▶ [ACTIVITY]: Count the lines in the following data that include "from". Please write only the number.

Stored data entries:
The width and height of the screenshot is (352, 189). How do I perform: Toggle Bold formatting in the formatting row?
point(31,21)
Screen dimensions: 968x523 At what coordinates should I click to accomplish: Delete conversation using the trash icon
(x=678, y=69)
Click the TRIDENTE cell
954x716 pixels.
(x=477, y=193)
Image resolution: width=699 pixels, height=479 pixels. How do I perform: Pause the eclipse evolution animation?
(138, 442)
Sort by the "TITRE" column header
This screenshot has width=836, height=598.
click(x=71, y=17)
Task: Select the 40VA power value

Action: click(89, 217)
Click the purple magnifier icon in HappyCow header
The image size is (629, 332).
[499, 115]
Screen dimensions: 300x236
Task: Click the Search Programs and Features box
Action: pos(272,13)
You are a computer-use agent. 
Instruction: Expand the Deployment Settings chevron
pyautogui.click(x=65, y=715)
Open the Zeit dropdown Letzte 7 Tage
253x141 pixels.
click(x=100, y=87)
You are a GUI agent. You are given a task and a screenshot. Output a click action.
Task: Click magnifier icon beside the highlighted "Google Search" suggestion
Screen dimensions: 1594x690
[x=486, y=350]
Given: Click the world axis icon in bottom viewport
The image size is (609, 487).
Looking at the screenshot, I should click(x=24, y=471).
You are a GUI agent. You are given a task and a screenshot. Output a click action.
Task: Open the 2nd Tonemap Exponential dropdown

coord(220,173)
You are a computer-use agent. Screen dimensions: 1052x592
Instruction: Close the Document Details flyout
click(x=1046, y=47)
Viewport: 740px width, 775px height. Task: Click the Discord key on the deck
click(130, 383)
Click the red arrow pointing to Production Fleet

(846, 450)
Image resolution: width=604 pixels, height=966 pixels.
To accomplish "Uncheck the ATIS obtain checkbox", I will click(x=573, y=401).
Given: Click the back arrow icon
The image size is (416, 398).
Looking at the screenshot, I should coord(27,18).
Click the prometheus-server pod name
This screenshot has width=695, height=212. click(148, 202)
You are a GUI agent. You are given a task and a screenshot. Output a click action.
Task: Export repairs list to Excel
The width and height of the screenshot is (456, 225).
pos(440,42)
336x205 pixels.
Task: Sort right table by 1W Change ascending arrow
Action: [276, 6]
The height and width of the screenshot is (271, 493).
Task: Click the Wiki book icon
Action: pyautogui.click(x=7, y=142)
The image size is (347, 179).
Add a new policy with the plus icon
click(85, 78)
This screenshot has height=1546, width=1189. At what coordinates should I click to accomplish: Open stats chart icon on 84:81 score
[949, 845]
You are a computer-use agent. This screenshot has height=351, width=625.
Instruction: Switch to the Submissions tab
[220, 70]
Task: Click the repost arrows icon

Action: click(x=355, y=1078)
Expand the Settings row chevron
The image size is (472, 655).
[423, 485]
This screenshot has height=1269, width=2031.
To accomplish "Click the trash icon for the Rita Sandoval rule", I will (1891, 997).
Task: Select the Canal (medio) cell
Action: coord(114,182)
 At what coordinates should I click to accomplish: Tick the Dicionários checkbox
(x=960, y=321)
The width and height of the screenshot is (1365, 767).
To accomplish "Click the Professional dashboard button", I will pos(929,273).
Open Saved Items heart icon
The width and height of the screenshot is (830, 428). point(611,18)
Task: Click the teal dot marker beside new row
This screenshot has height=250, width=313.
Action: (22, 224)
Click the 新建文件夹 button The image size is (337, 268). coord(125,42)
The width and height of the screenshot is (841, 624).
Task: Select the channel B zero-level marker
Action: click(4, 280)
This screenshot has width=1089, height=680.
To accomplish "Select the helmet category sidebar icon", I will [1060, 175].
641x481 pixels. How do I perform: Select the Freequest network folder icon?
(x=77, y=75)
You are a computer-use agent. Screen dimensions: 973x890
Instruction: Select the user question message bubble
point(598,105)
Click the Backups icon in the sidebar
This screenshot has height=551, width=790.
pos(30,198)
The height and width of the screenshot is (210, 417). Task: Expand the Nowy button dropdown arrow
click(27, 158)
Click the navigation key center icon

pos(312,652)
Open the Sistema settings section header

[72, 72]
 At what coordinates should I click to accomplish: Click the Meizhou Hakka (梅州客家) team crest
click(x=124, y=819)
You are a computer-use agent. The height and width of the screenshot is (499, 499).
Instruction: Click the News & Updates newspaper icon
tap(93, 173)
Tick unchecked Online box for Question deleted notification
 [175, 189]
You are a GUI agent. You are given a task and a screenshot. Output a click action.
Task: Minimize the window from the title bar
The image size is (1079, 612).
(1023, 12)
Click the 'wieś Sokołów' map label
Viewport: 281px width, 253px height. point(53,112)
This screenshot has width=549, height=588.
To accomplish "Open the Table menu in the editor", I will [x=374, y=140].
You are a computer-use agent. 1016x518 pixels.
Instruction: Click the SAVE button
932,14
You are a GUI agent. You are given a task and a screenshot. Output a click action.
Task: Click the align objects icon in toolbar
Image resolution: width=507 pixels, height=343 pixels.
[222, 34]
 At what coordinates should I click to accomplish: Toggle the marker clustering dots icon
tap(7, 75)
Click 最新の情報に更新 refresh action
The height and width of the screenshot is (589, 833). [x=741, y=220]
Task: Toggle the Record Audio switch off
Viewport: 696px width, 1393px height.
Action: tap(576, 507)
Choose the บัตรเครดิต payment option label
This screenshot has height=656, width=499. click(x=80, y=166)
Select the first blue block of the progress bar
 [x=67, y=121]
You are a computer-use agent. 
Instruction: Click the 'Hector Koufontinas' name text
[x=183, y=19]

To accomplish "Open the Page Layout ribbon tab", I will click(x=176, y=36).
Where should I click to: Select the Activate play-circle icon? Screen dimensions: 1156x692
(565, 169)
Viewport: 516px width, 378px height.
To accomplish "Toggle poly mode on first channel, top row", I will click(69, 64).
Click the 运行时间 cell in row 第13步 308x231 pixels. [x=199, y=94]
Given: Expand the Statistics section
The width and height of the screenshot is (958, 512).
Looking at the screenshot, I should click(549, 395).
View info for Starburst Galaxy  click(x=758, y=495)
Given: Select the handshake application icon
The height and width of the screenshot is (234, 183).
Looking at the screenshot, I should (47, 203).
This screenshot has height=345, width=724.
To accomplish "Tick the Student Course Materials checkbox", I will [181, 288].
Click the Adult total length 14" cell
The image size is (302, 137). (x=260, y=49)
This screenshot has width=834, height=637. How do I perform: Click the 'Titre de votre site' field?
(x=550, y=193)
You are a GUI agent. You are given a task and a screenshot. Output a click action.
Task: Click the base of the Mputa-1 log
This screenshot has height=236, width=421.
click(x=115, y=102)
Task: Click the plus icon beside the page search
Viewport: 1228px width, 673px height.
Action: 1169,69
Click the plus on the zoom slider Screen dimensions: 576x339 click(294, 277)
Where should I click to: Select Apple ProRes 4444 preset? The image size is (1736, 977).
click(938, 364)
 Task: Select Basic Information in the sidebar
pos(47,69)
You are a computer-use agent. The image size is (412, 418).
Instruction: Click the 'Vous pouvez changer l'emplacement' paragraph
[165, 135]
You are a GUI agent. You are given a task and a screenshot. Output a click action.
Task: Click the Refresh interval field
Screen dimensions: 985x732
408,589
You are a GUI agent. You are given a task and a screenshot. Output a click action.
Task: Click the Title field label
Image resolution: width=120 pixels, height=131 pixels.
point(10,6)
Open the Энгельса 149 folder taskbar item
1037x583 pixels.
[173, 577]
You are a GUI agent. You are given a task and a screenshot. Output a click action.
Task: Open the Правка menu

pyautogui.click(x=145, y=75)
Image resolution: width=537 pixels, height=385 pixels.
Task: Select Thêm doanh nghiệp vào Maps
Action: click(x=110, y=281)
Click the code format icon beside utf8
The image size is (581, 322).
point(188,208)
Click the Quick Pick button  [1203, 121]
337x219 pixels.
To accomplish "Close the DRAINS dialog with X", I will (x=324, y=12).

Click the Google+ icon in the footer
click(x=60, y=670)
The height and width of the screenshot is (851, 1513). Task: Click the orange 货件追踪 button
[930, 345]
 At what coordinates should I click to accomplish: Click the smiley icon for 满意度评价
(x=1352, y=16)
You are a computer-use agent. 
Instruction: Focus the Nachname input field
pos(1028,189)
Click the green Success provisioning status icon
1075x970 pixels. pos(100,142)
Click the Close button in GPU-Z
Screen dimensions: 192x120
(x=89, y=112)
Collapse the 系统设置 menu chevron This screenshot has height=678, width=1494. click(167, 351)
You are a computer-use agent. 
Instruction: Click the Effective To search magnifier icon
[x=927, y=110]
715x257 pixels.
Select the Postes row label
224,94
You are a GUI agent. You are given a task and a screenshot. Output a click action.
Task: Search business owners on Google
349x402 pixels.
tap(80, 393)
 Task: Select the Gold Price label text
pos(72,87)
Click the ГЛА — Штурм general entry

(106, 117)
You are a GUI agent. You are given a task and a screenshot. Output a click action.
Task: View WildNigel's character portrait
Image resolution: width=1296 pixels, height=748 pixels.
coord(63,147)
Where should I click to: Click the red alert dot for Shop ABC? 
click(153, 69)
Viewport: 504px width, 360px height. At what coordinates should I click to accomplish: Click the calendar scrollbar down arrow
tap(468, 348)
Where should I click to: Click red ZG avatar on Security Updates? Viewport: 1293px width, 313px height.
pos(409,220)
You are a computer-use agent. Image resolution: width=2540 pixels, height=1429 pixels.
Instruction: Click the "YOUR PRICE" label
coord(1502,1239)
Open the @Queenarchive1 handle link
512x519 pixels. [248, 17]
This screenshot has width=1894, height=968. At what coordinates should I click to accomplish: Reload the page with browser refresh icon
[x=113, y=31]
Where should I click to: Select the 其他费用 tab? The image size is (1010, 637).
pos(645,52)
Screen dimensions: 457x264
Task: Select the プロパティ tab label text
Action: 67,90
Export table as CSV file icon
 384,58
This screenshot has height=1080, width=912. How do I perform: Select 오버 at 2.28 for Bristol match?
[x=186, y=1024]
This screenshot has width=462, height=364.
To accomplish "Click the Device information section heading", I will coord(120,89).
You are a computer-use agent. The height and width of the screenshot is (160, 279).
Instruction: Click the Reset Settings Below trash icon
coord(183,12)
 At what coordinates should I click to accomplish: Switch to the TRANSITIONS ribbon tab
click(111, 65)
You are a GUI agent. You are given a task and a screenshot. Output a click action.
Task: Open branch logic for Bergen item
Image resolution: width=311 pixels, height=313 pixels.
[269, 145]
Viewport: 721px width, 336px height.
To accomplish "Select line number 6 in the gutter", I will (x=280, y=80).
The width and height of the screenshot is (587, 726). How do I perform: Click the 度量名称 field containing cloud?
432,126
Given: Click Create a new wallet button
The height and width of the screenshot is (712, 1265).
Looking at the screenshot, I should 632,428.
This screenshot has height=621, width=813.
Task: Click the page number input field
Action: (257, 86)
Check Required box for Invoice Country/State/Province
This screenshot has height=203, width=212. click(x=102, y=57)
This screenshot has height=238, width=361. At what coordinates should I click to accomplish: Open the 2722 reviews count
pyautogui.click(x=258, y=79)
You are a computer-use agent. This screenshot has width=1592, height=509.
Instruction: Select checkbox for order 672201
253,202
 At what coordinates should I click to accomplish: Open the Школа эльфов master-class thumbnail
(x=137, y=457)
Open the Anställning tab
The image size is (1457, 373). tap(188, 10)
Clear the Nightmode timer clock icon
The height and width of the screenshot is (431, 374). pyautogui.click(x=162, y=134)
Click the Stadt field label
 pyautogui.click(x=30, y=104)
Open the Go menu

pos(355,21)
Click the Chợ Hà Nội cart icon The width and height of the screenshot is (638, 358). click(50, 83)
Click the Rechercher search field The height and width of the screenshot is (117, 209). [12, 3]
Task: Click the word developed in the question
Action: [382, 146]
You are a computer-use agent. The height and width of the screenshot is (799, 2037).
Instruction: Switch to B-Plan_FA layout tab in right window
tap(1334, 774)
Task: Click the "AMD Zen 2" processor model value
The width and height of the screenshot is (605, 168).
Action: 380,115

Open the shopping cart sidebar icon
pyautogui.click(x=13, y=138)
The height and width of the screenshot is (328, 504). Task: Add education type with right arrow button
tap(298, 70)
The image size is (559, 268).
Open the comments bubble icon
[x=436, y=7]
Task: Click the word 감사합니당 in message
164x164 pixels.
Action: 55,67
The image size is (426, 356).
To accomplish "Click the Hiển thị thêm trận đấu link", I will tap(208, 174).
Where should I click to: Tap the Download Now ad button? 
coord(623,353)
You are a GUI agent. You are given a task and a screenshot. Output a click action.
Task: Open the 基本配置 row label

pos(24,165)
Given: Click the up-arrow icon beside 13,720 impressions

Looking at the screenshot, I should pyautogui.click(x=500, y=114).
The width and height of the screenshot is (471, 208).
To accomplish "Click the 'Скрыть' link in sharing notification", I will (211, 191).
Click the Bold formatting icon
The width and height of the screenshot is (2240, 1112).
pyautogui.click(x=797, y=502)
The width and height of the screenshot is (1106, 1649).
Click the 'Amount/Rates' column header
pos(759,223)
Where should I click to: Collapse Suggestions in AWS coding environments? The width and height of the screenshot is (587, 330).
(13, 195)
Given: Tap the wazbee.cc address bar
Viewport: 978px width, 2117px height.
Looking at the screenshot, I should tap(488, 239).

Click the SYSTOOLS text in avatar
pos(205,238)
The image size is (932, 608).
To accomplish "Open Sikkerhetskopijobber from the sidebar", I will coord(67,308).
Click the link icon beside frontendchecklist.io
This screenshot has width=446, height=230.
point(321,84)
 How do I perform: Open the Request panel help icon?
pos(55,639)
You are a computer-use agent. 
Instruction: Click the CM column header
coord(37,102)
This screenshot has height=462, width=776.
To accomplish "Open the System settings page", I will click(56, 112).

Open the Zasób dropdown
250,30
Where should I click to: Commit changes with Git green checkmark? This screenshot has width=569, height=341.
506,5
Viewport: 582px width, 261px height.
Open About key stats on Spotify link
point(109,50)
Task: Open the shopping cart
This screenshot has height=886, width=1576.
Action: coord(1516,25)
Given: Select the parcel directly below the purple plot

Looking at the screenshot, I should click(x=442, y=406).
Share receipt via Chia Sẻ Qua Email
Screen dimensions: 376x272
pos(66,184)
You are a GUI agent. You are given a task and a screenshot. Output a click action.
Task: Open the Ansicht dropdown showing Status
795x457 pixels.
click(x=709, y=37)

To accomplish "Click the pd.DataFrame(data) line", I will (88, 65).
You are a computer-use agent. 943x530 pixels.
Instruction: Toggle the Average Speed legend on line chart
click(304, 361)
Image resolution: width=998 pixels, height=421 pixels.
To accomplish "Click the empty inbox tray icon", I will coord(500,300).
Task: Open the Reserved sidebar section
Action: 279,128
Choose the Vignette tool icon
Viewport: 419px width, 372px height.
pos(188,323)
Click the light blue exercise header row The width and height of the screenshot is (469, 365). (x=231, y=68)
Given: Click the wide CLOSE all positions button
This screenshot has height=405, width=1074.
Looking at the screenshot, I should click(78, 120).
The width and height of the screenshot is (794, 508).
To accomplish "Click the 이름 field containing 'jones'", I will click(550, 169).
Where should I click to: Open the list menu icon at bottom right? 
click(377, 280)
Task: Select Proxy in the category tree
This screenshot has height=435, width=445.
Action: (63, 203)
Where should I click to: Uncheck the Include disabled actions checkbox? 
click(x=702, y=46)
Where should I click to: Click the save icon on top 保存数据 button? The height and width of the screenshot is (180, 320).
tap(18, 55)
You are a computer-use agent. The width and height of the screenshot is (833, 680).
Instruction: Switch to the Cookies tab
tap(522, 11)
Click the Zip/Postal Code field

▶ [TASK RESPONSE]: 2